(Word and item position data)
----
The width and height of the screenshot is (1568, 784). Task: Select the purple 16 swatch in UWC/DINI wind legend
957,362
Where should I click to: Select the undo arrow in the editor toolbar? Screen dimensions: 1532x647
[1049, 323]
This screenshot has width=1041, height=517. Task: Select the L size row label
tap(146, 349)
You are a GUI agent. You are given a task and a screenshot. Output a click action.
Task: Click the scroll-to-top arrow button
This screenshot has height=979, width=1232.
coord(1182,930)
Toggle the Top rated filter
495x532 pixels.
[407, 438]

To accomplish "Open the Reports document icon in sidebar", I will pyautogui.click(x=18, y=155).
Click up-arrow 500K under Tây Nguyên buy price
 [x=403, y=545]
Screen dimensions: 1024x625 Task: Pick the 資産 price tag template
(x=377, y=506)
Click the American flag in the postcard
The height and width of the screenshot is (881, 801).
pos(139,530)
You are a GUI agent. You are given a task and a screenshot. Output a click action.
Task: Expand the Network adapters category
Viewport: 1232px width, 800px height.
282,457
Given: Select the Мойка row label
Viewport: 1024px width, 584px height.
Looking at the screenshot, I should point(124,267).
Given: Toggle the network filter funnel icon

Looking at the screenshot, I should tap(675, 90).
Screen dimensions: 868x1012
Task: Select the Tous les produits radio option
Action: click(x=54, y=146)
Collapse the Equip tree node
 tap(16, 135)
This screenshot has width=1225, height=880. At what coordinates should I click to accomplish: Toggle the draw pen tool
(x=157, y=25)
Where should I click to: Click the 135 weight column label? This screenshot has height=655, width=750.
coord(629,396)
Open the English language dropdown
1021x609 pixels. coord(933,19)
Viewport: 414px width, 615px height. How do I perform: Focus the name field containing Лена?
----
_PROBLEM DETAILS:_ Copy out the entire listing above line for line, without changing anything.

_COMPLETE ANSWER:_
The width and height of the screenshot is (1568, 784). Task: Select the purple 16 swatch in UWC/DINI wind legend
957,362
Where should I click to: Select the undo arrow in the editor toolbar? Screen dimensions: 1532x647
[1049, 323]
This screenshot has width=1041, height=517. Task: Select the L size row label
tap(146, 349)
You are a GUI agent. You are given a task and a screenshot. Output a click action.
Task: Click the scroll-to-top arrow button
This screenshot has height=979, width=1232.
coord(1182,930)
Toggle the Top rated filter
495x532 pixels.
[407, 438]

To accomplish "Open the Reports document icon in sidebar", I will pyautogui.click(x=18, y=155).
Click up-arrow 500K under Tây Nguyên buy price
 [x=403, y=545]
Screen dimensions: 1024x625 Task: Pick the 資産 price tag template
(x=377, y=506)
Click the American flag in the postcard
The height and width of the screenshot is (881, 801).
pos(139,530)
You are a GUI agent. You are given a task and a screenshot. Output a click action.
Task: Expand the Network adapters category
Viewport: 1232px width, 800px height.
282,457
Given: Select the Мойка row label
Viewport: 1024px width, 584px height.
Looking at the screenshot, I should point(124,267).
Given: Toggle the network filter funnel icon

Looking at the screenshot, I should tap(675, 90).
Screen dimensions: 868x1012
Task: Select the Tous les produits radio option
Action: click(x=54, y=146)
Collapse the Equip tree node
 tap(16, 135)
This screenshot has width=1225, height=880. At what coordinates should I click to accomplish: Toggle the draw pen tool
(x=157, y=25)
Where should I click to: Click the 135 weight column label? This screenshot has height=655, width=750.
coord(629,396)
Open the English language dropdown
1021x609 pixels. coord(933,19)
Viewport: 414px width, 615px height. How do I perform: Focus the name field containing Лена?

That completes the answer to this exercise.